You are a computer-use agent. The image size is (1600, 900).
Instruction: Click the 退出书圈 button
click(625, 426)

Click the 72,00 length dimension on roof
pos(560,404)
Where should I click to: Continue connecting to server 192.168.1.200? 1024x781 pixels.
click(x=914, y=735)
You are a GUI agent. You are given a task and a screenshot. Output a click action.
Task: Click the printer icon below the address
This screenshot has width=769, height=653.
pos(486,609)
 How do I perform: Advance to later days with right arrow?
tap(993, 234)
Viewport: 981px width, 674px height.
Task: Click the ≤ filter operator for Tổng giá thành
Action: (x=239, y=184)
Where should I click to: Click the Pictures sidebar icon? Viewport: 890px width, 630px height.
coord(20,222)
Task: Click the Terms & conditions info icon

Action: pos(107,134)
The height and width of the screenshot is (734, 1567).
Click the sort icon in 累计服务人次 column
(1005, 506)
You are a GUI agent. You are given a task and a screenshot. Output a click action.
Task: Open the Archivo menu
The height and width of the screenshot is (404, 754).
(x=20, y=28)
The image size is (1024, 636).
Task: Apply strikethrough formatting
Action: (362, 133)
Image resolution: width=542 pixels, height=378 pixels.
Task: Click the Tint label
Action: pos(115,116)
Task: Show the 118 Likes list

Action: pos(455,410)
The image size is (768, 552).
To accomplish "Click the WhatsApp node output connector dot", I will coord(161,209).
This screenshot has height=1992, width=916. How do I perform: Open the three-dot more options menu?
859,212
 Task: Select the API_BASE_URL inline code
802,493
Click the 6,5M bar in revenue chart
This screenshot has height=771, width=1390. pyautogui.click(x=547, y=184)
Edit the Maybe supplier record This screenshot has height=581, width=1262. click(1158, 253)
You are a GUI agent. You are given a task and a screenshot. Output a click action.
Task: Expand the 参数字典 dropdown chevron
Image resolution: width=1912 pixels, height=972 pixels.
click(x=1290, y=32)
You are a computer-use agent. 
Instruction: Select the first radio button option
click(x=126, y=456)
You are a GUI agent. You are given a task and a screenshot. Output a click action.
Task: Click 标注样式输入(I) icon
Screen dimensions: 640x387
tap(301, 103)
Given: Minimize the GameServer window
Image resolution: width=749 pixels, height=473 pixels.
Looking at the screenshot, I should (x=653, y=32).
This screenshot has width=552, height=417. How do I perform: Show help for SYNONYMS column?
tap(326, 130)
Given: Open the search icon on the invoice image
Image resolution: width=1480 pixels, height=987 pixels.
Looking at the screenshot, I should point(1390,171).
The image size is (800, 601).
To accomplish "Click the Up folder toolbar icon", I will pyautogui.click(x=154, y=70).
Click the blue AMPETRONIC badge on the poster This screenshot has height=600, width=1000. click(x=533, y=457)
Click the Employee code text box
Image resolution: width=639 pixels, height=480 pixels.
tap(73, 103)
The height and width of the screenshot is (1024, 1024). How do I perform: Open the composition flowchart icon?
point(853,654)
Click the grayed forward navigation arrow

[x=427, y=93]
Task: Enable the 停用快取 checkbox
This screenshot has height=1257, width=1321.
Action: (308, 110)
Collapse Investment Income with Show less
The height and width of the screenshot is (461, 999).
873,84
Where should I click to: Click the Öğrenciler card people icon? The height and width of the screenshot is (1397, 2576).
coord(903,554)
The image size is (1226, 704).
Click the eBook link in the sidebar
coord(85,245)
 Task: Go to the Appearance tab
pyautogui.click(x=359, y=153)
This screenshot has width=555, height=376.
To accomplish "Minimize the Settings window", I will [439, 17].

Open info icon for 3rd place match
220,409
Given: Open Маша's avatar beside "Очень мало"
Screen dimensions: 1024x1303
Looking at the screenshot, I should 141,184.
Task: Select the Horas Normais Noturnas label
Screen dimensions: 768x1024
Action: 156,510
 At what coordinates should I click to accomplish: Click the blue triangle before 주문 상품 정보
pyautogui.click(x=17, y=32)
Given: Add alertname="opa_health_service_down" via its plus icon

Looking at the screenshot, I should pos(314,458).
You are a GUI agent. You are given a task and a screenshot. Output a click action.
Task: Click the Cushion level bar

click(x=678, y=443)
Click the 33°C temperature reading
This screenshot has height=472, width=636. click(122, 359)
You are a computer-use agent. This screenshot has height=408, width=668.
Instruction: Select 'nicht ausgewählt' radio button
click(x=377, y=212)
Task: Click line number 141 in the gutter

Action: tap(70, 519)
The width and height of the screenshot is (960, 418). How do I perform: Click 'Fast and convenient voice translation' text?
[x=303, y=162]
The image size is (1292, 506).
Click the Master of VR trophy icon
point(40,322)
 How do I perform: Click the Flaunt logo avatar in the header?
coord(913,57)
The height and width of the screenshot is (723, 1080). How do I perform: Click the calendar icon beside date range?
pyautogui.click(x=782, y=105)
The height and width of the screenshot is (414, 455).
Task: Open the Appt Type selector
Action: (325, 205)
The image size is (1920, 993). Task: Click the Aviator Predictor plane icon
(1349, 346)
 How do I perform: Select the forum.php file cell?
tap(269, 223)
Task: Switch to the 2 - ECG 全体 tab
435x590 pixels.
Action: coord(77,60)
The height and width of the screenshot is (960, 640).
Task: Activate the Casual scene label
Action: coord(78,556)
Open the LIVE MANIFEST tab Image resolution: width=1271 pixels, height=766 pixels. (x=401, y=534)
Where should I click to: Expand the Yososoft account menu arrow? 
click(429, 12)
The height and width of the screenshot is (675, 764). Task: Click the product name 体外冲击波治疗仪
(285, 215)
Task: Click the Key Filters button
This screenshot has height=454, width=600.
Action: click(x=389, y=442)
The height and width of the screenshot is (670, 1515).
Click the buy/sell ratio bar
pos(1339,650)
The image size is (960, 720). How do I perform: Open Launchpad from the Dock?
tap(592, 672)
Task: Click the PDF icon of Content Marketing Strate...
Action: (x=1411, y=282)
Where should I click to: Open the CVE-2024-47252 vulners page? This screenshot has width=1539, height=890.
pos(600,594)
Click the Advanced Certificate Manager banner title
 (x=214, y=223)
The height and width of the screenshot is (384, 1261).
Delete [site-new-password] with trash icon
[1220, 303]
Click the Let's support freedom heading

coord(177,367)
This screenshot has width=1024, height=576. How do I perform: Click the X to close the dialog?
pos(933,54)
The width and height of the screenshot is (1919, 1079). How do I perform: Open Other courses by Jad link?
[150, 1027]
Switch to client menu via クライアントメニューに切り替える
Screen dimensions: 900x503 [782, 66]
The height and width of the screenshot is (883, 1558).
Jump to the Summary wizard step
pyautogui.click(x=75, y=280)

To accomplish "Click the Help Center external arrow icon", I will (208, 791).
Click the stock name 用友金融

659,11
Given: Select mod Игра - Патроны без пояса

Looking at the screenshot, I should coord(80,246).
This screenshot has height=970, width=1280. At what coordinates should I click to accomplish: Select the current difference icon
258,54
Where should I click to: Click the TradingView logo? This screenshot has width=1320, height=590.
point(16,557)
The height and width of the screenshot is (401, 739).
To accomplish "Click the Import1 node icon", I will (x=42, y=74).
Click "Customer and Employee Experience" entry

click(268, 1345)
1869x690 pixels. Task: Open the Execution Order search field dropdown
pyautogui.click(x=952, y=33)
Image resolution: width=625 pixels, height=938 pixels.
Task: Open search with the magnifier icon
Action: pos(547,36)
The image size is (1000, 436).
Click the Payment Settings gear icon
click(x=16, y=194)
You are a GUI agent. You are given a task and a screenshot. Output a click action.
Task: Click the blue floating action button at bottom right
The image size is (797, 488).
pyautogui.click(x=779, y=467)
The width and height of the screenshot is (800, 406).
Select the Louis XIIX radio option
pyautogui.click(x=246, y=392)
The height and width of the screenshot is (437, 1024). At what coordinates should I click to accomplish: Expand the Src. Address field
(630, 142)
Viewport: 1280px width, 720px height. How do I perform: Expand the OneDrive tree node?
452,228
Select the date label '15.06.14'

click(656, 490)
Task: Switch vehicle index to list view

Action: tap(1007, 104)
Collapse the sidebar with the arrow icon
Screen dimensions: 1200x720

*-*-*

### [Task statement]
Your answer should be the lines of the listing above between the line holding "Given: Minimize the GameServer window" and the line holding "Click the blue AMPETRONIC", inclusive, restated word for word and alone.

### [Output for this exercise]
Given: Minimize the GameServer window
Image resolution: width=749 pixels, height=473 pixels.
Looking at the screenshot, I should (x=653, y=32).
This screenshot has width=552, height=417. How do I perform: Show help for SYNONYMS column?
tap(326, 130)
Given: Open the search icon on the invoice image
Image resolution: width=1480 pixels, height=987 pixels.
Looking at the screenshot, I should point(1390,171).
The image size is (800, 601).
To accomplish "Click the Up folder toolbar icon", I will pyautogui.click(x=154, y=70).
Click the blue AMPETRONIC badge on the poster This screenshot has height=600, width=1000. click(x=533, y=457)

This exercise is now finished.